Let there be peace

In what was one of the larger anti-war rallies to date, thousands of protestors marched on the National Mall and the Capitol Saturday to show their opposition to President Bush’s planned troop increase and the Iraq war.”I came all the way from Kansas just do take part,” said Kelly Desrocher from Shawnee, Kan., who took a bus for more than 20 hours just to get to the march. “It was a long ride, but it was worth it to see all these people fighting for the same thing.”

Speakers from Rev. Jesse Jackson and Tim Robbins to Sen. Dennis Kucinich and Jane Fonda addressed the massive crowd through Woodstock-like speaker towers.

“Peace is controversial,” said Jackson, who addressed the crowd in the early afternoon sun, his back to the Capitol. “But so is war. And the fruit of peace is so much sweeter.”

Dozens of different groups were there, ranging from Veterans for Peace and 9-11 Truth, to the Communist newspaper Challenger and conservative groups who picketed the rally and speakers like Jane Fonda with signs that read “Hanoi Jane. Wrong then, wrong now.”

The ages of the protestors varied almost as widely as their messages, with newborns to veterans of the peace rallies of the 1960s present.

The prevailing message many protestors came to voice, though, was one of peace. Mike Warren, of New Hampshire, came with a photo of his grandfather, who served World War II, safety-pinned to the back of his jacket.

“He was a soldier,” said Warren, clutching a sign that read ‘Out of Iraq,’ which was being given out free to many of the protestors. “But he wouldn’t have wanted this. I don’t think many people do.”

A cold winter-like morning quickly warmed to near-spring temperatures, and the amount of protestors rose along with the temperature. What started out as a few rag-tag groupings of protestors at 10 a.m. ballooned to tens of thousands for the march by 1 p.m.
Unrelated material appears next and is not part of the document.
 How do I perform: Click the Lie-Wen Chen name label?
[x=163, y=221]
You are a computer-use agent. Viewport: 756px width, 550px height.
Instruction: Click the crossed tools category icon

After a rousing speech by Robbins, who called multiple times for the impeachment of President Bush, the crowd began at the Mall, marching down Constitution Ave. to the Capitol and wrapping back around to the Mall.

“I’ve never been to anything this huge before,” said Nicole Douglas, 17, a student from a nearby high school who stood on a hill overlooking the Capitol to watch the march. “One of my teachers told us there was some sort of protest going on so we came down, but I didn’t think there’d be this many people here. It’s pretty exciting.”

The protest was led chiefly by the organization United for Peace and Justice, whose Web site describes the group as a “coalition of more than 1,300 local and national groups throughout the United States,” including Green Party of the U.S., Iraq Veterans Against the War, Greenpeace, Veterans for Peace, and the National Organization for women.

Smaller groups of protestors gathered in other places near the mall, including in front of the White House, the Washington Monument, and the United States Navy Memorial.

According to the Iraq Coalition Casualty Count, a Web site which tracks numbers from the Department of Defense, at least 3,065 U.S. soldiers have been killed in Iraq and 22, 834 have been wounded.

Lining the streets and sides of the mall, protestors wore t-shirts with dozens of different messages, including “War? WTF?” and bold signs showing George W. Bush in a noose and the words “Impeach Now” emblazoned on over the image.

Two other students held a banner which read “Bombing for Peace is like F**king for Virginity.”

Protestors from Vermont were in abundance and seemed to be the most numerous of organized state-representing groups.

Other protestors took a more elaborate approach to speaking out, using enormous puppets, controlled by four people each, of the Devil and the Virgin Mary, which were raised high above the crowd. Four others walked around in elaborate clay heads depicting Bush, Cheney, Condoleezza Rice and Donald Rumsfeld in prison stripes.

“If the best thing we can do is hold some of these people accountable for what they’ve done, I think we’ve been successful,” said Greg Steward, a 44-year old from Amherst, Mass. “I don’t see how, with this many people pushing for it, it hasn’t already happened.